Monday, October 16, 2006

Being Obedient the First Time

It's wonderful how My Geek makes me feel safe. I'm a tough broad and can handle a lot (I think I can handle everything), but the biggest relief in my life has been to discover that I don't have to. Despite my tendency to control or force things in my life, he has insisted on wrestling from my hands the role of protecting our family. Once I began to release, I realized how tired and relieved I was.

Given the dangerous reality of our world today, we often talk about how to handle emergency situations. Many times while watching dangerous or threatening scenes in shows like "24", "Jericho" or "Lost", I'll ask him, "What should she have done?" or "What should I do if that happens to me?". One thing that I struggle with is doing what I'm told. I always think that I have a better way. My Geek is trying to get me to listen to him. "If I ask you to do something, please do it." I trust him implicitly but I'm still learning to let go. (I'm not about to admit I'm stubborn. He reads this blog.)

To my immense disappointment, I failed at a simple task the other day.

"Would you please go out to our providers web site and logon to my e-mail account."

Sounds simple doesn't it? But I didn't do what he said. Within 10 seconds I was already reasoning.

"I don't have to go out on to the web site. I can just bring up his mail account setup directly on my computer."

The second I clicked I knew why I had messed up but it was too late.

The technical aspects of this aren't important. What is important is that I realized I wasn't ready. I knew that if I had been Kate on "Lost" and Jack asked me to not follow him into the jungle, I would be just as stupid as she was and follow. (By the way, I'm the one yelling at the TV the loudest, "She's so stupid. Why doesn't she listen to him?")

This is the exact same problem I have with obeying God. He asks and I reason. "There is a way which seems right to a man…"(Prov 16:25). Most of this is connected with pride but some of it is personality. Either way, I need to renew my mind to learn to be obedient the first time.
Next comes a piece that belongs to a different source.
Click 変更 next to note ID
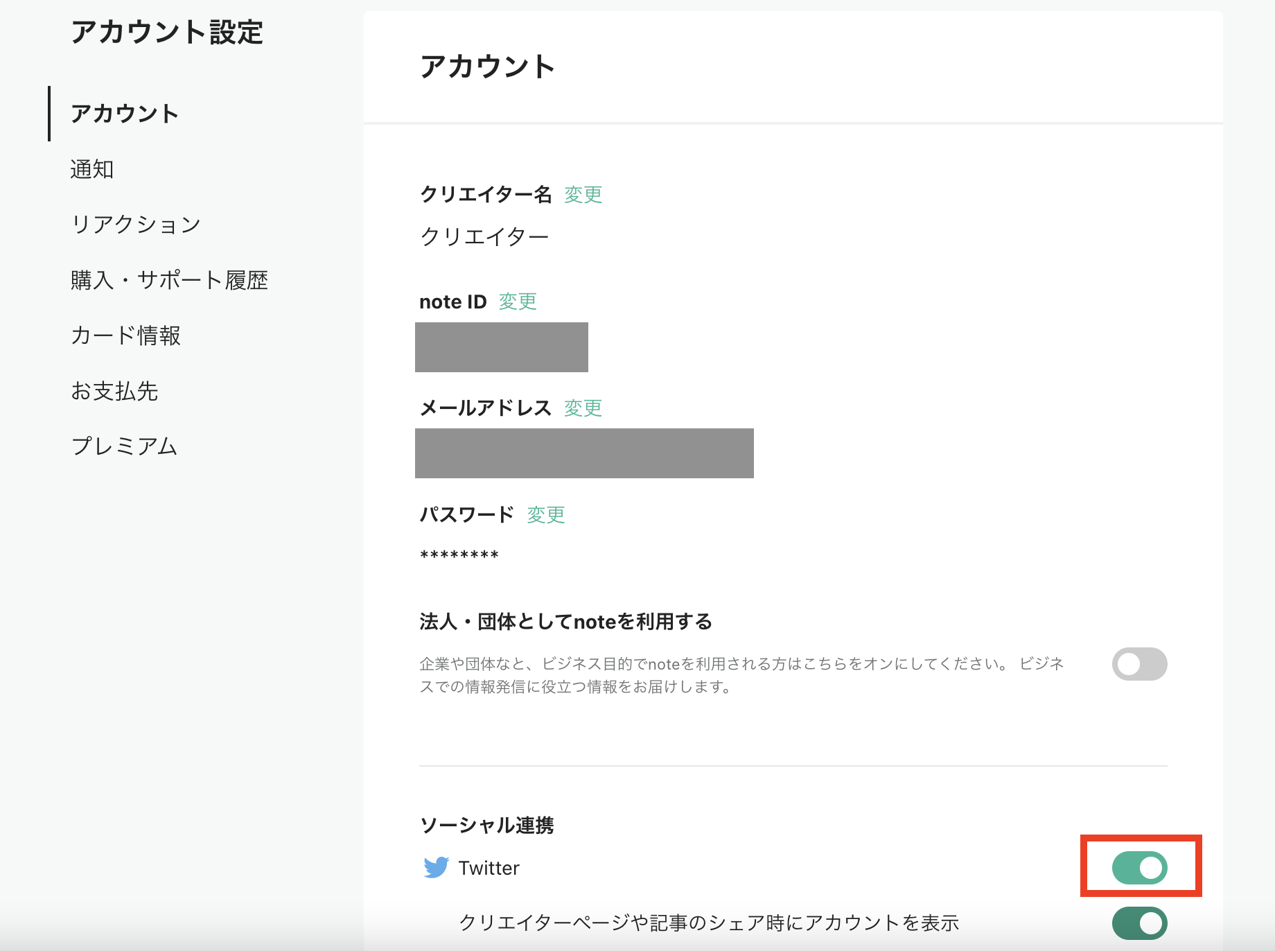[x=518, y=302]
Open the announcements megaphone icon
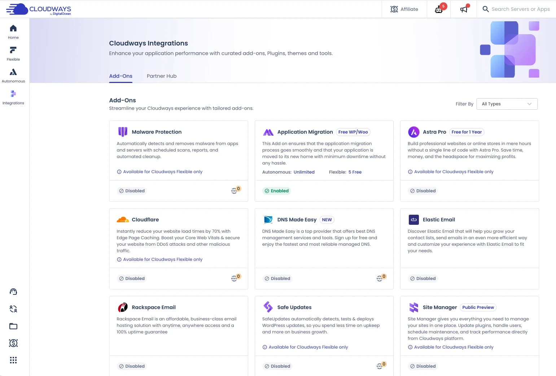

(Please don't stretch this beyond what it is. My Geek is not training me to be a doormat and he's not a chauvinist. If you knew us you would know how ridiculous that is. He values and respects my contributions and intelligence. We've just agreed, in an emergency situation, someone has to be in charge and it is he.)

3 comments:

Heather said...

First of all, I'm not laughing at you. I am learning that same relief in trusting Chris.
That being said, I have to laugh at a couple of things.
Yes, honey, if we were on a plane that broke in two and crashed on a supernatural island and the others, who have a carefully planned life, came to get us, how should we handle that?
Re: the Kate and Jack situation when she followed them, you were yelling at Kate, I yelled at Jack. Chauvinist mumblemumblemumble. She's one of the best ones for the job, and he leaves her behind just because she's a girl. It's all his fault.
Ha!

rhon said...

No, we don't discuss how we would handle crashing on a supernatural island, etc. Just isolated instances of danger, say, if there were a terroist attack. I don't think we've ever discussed how we should handle the LOST situation. That's just a big mind experiment. And if you start yelling at one you'd have to yell at them all. They're all nuts.

Kate is not the best "one" (best for what?). They need to work together and communicate. They are always running off with their own agenda. Why? Because they have too many secrets. Kate isn't honest and she plays the guys against each other. That's not productive! Can you say "father complex".

Heather said...

I agree. All the secrets. I have to say, though, that I like the idea of Kate and Sawyer together better than Kate and Jack. And, yes, I have spent too many brain cycles on this!